Watch the speed too, it doesn't take much at all to get plastics warm enough to just melt onto your tools. I continue to use cut-off wheels with my dremel and even at the lowest speed setting with almost no pressure at all I melt plastics. Usually it's not a big deal as it can just be sanded but something like the rasps might not be as disposable as a single 2 cent cut-off wheel.
I use the diamond cut-off wheels, because I always break the normal cheap ones before I even begin to cut anything. I don't know if my cheap ones are extra-cheap or if it's just my usual unsteady hands (I'm terrible at doing things freehand).
Even at that price I can't currently afford to waste them, so I'll have to be careful to go slow. I have cut plastic before and it definitely does melt, though it never seems to stick to the cutoff wheel.
Edit: I got an idea...abrasive blade on circular saw, with the circular saw mounted as a tablesaw. That ought to cut the stuff easy and those blades are incredibly cheap. Hospital, here I come!
The wires definitely look bad, but othe than that it looks great!
What's the best way to cut that material? I have some similar material I'm going to install in a day or two, and I've been trying to figure out how I'm going to cut it. A knife won't do the job (and I'll sever a finger in the process), and I fear that a jigsaw will butcher and crack the plastic. My material is probably plexiglas or lexan or whatever, it's salvaged from a roof window and it's somewhat thin.
I made mine out of Plexiglas and I used a Skil saw with a carbide tip blade to cut it. Just go into the material slowly or you'll crack it and set the blade where it's just barely deep enough to cut through the material.
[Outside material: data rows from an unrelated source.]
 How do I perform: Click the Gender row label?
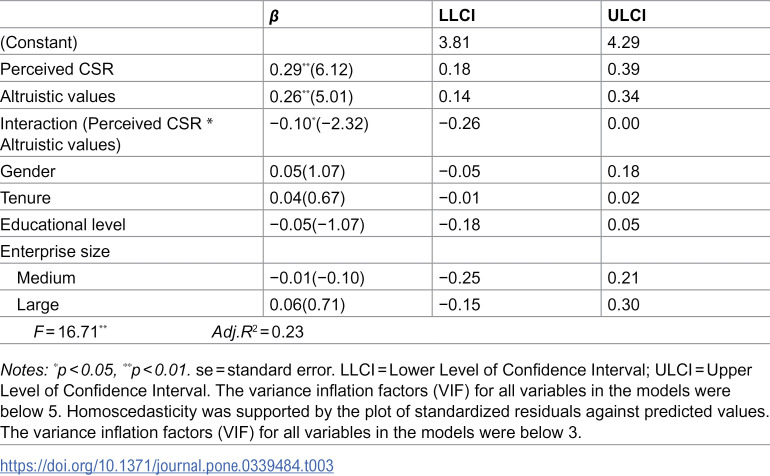tap(28, 171)
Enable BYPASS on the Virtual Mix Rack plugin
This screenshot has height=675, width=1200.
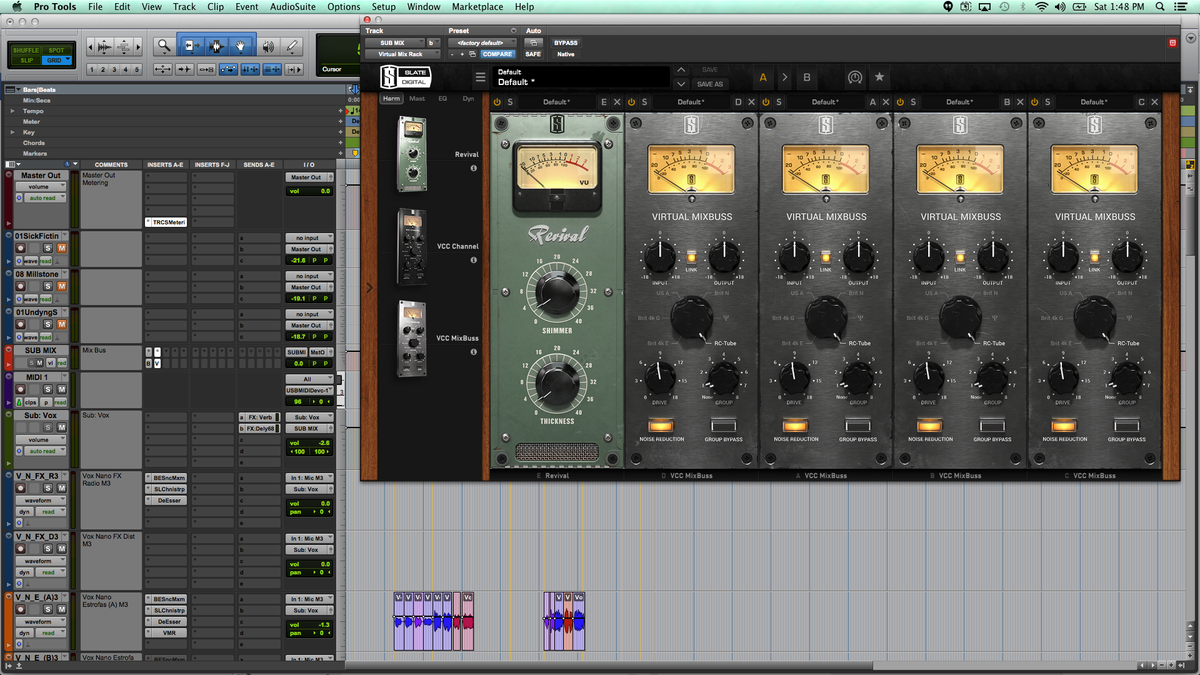tap(565, 43)
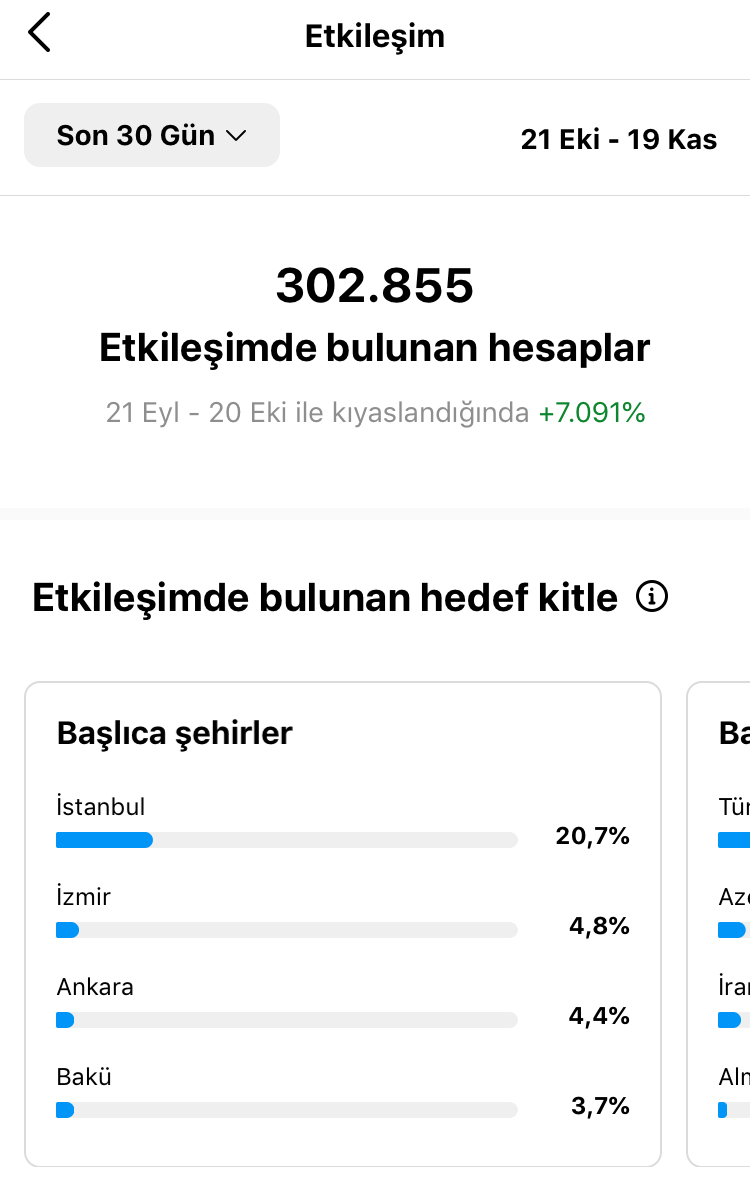Click the Bakü progress bar
Viewport: 750px width, 1179px height.
click(x=287, y=1110)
I didn't have any rounded corners to cut just straight cuts, but you could use a Dremel or maybe a router if you work slowly for the radius cuts. It wasn't too bad about melting either, just a minimal amount.
I used a jigsaw with a general cutting blade or a wood blade if I remember..it works very well. The material I used is PETG and is stronger than acrylic (plexi) so I can't say if it's good for that purpose..
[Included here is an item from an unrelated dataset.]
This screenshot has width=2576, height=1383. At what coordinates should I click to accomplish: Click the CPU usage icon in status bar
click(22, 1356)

I made this outta PETG (stronger than plexiglass) and to my suprise, the engine's temperature probably only went up 2-3 degrees. It usuall hang in the 80-85 celcius, and with that block it went up to 88 degrees, having the heat on full blast lowers it...
Dude! I have a silver one (civic si) and I did a grille block like that also. But in the summer, the fans come on too much. So I chopped a piece out of the center. I have pics, posted on here somewhere. I also hoked an LED to my fan relay to tell me when the fans are on.